The assassination of George Floyd sparked a wave of promises from American corporations to promote racial justice. Almost a year later, major US corporations are under pressure to show progress in delivering on those promises.
Shareholders will vote on some of these initiatives in the coming weeks, including whether or not Walmart should report on the fairness of its compensation scale and whether Facebook and Google / Alphabet should appoint a civil rights specialist to their boards.
Another commonly suggested option is a racial equity check, which compares company data with what is said in glossy marketing materials.
Proponents characterize this report as a risk management tool that can help protect brands.
“There are a good number of shareholders who recognize that this is an issue that can cause significant reputational damage,” said Tejal Patel, corporate governance director at CtW Investment Group, an activist group that is taking action at several leading companies organized.
Proposals calling for a racist stock screening found support from around 30% or more of shareholders in several large companies, including Citigroup, JPMorgan Chase, Goldman Sachs and Johnson & Johnson. And later this month, Amazon shareholders will ponder a similar audit plan.
“It’s work in progress,” said Olivia Knight, racial justice manager at As You Sow, another advocacy group that has been actively involved in proposals to combat racial justice and diversity, justice and inclusion, or DEI.
The current advance by activists is in response to events last spring when the police killing of Floyd, Breonna Taylor and other African Americans sparked mass protests and a national racial justice settlement.
Following this uprising, large corporations quickly made statements supporting Black Lives Matter and pledging to do more to respond to non-white consumers, employees and communities.
Activists have been somewhat skeptical of these pledges, partly because American companies have made no progress in promoting diversity at the highest levels. The largest US companies are still predominantly run by white men.
CtW and the Service Employees International Union (SEIU) drafted resolutions late last year calling for racial equality tests with eight major financial groups, several of which have completed several million government investigations into lending discrimination in recent years.
Large mainstream banks also have a reputation for avoiding inner-city neighborhoods and creating “banking deserts” that make it more likely that residents will be forced to turn to predatory lenders.
The resolutions called for a business review, including lending practices and political contributions, which should be prepared in consultation with civil rights experts and made publicly available.
“I think if someone looked in it would be more transparent,” said Toni Smith, who said her New Orleans branch of Chase Bank discouraged her when she needed a car loan and a business equipment loan.

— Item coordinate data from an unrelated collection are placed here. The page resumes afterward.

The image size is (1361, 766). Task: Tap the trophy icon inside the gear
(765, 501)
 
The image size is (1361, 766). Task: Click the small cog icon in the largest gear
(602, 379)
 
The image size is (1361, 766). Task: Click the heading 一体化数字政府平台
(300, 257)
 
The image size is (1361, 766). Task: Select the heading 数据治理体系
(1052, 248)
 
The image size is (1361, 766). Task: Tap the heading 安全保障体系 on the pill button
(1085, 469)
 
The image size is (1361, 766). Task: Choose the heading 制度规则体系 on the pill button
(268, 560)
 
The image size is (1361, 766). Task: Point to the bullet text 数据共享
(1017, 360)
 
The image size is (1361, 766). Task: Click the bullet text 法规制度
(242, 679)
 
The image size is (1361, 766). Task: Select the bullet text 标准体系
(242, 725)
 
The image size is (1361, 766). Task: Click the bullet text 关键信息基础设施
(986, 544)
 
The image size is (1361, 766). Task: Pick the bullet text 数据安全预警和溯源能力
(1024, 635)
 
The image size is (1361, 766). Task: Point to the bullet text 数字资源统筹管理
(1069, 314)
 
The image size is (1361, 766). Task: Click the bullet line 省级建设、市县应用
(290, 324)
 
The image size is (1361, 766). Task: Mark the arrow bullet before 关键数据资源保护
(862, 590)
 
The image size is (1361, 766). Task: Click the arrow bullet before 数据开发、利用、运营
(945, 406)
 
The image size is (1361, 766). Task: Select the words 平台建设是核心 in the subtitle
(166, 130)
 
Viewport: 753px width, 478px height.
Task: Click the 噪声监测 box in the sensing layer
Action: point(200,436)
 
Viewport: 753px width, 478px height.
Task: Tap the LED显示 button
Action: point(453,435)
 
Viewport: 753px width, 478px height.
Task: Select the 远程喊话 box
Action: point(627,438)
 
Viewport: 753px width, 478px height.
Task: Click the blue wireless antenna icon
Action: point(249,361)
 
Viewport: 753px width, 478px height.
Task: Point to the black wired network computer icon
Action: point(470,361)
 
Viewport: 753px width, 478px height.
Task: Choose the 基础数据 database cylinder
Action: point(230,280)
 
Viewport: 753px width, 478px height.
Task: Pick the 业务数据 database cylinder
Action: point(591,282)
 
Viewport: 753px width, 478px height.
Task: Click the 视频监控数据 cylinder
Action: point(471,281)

Smith, who works in home nursing and cosmetics, is struggling to pay lenders who have charged interest rates above 20%. She told AFP she was planning to file for bankruptcy.
“If we don’t sit on money, you don’t get the chance,” she said. “We can’t work our way up.”
The challenges Black Americans faced in building prosperity across generations because they had no access to credit and racially motivated restrictions on housing was another focus of the racial justice movements.
The templates for the exam include reviews similar to those already conducted at Facebook, Starbucks, and other companies, said Patel, who stressed that the review must be independent of management.
Written by civil liberties attorney Laura Murphy and civil rights law firm Relman Colfax, the Facebook exam praised the social media giant’s efforts to address voter suppression and a few other moves, but criticized steps other than ” serious setbacks for civil rights â.
They also said the platform should have overturned statements by former President Donald Trump that it promoted violence against civil rights activists.
CtW withdrew a proposal from Morgan Stanley after the investment bank agreed to an independent review of its talent program. The sponsors also discontinued a campaign at BlackRock after the asset management firm agreed to commission an audit.
Six other companies decided to fight the resolutions, citing major philanthropic and business announcements dealing with racial justice.
JPMorgan announced a $ 30 billion push to promote racial justice in October that included pledges to provide 40,000 home loans for black and Latin American households, the opening of new branch offices for community centers in underserved communities, and public progress reports.
The CtW proposal, however, referred to the bank’s “conflict history” in the running, including a $ 55 million US mortgage discrimination dispute resolution, the bank’s launch of a US small business aid program especially white areas and donations to police foundations benefited disproportionately in New York and New Orleans.
“We believe we are taking appropriate steps to address the issues raised in the proposal,” said JPMorgan in response to the action. “Conducting a racial justice test at this point would not provide us with any useful additional information.”
At the annual meeting on Tuesday, JPMorgan CEO Jamie Dimon said promoting racial justice is “complex and we are determined to get it right”.
Moments later, bank employees announced that CtW’s proposal received 39% of the vote.